There’s no easy way to deal with these issues, but it’s good to see your mind’s habitual tendency when these difficulties come up. It’s also good to see that you don’t find the cycle of retreating to be useful — you feel sluggish, not refreshed. If you were feeling refreshed, I’d say there’s no problem!

Some ideas:

* Monitor your energy levels. If you are low on energy, find ways to get rest and feel more refreshed (spend time out in nature, time disconnected from technology, etc.).
* Notice if you need a break. This could just be a 30- or 60-minute break, a weekend off, or even a week off. Allow yourself to fully take a break and get refreshed.
* If you’re just up against your edge, and facing something scary or overwhelming … stay with it and see if you can play with that edge. That might mean clearing away other things so you can focus on the scary project, or breaking it into small tasks so it feels more doable, or just sitting in stillness while you allow yourself to feel the fear and give yourself compassion, and then dive into acting on that scary task.

It’s also good to let go of guilt and judgment from not being productive.
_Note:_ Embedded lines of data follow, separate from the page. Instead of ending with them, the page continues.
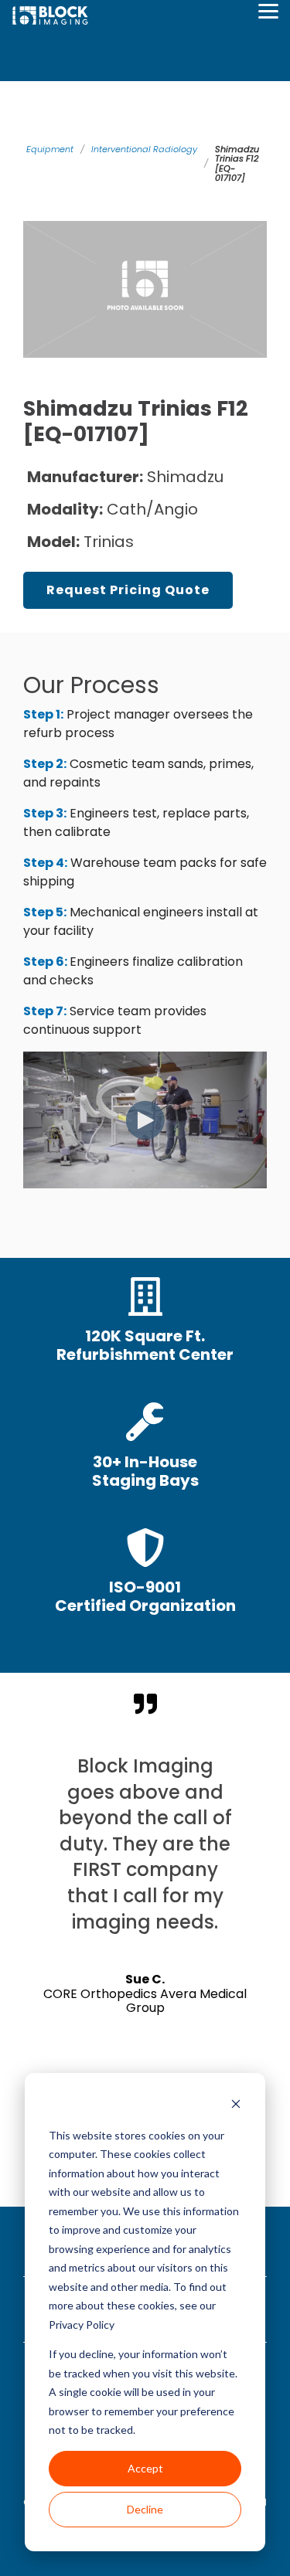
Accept (145, 2468)
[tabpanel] (145, 1911)
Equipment (49, 149)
Be curious about what’s going on, learn from it, experiment with it, play with it, but don’t let yourself feel bad about it. If you are, practice self-compassion, then let go of the guilt.
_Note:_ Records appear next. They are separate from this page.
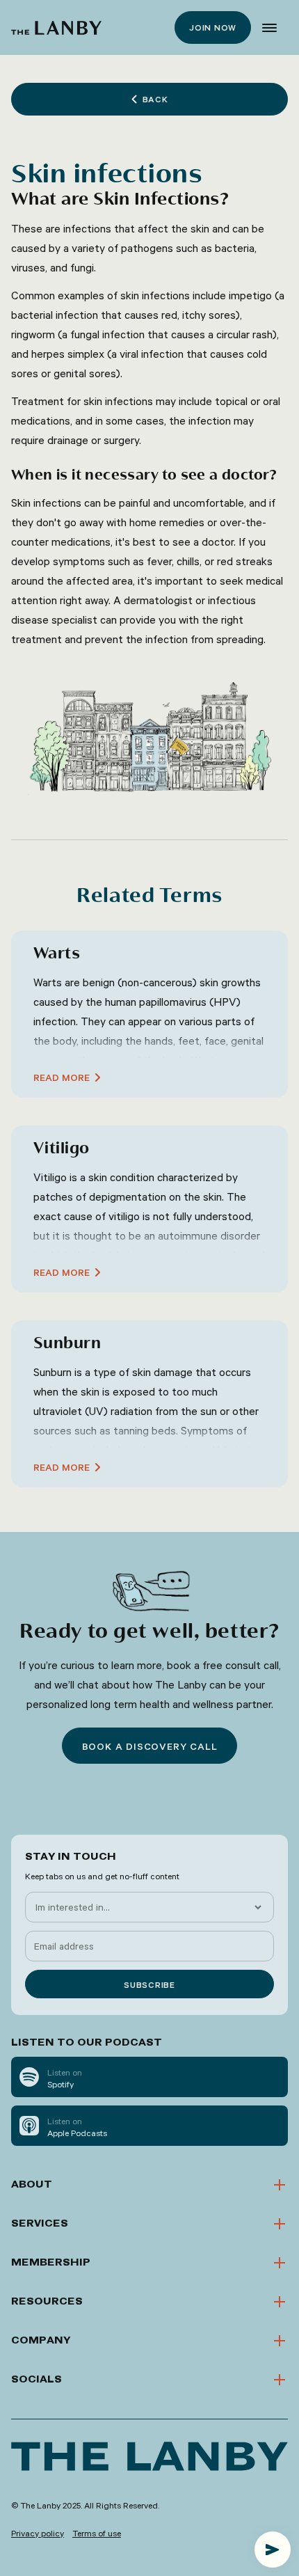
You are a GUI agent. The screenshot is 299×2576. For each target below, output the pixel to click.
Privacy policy (37, 2532)
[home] (56, 28)
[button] (269, 28)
Question 2: Difficulty with Practice

Q: April’s habit focus is to be meditating/being with: Falling in love with life as it is. Falling into Love, and Life itself. Opening and Expanding into Life. Noticing judging complaining wrong resistance things not how “I” want them to be…

Naturally, this is easier to do in meditation, and more of a practice through the day. However, today was a real challenge, and great example of something. Tree cutters with their machines, children shouting and screaming.

With the doors shut to keep down the noise from the tree cutters, I was able to practise letting go of various resistances into the present moment.

However, when outside later, there was sense overload with the children shouting and screaming. There seemed to be more than simply resistance. And found it hard to practise letting go into what is here, falling into loving, and life itself, as the whole body system was going nooooo!

Any thoughts…

Leo: Yes, absolutely! There will always be the edge for each person — maybe just sitting in meditation with the idea of loving the present moment is an edge for one person, but for another it’s the children screaming, and for another it’s dealing with the chaos of a natural disaster. No one is completely perfect at this practice.

First, acknowledge the beauty of your practice. You are working with something that most people don’t even undertake, and you’re doing it whole-heartedly. Acknowledge the effort you’ve put in, and the loving intention that you have. Be grateful for all of that.

Second, when you find your edge — the screaming children and loud tree cutters, or something else that comes up for you — notice your body saying no and wanting to shut down or get away. Notice your mind’s habitual tendency, because that comes up at other times in your life. See this as your Beautiful Practice Ground, and see if you can stay with it even for a moment or two. See if you can open up even just a tiny bit, before engaging in habitual tendencies and shutting down. See if you can even *think* about gratitude, about love, in the middle of being with your edge.

It can feel like a failure to shut down to life’s more difficult moments, but actually it’s a victory to even notice the tendency to shut down to certain stimuli, because now we’ve brought awareness, now we can start to work with it. Our old tendencies aren’t easy to overcome, and it takes small steps, so celebrate those steps and be grateful to be taking them.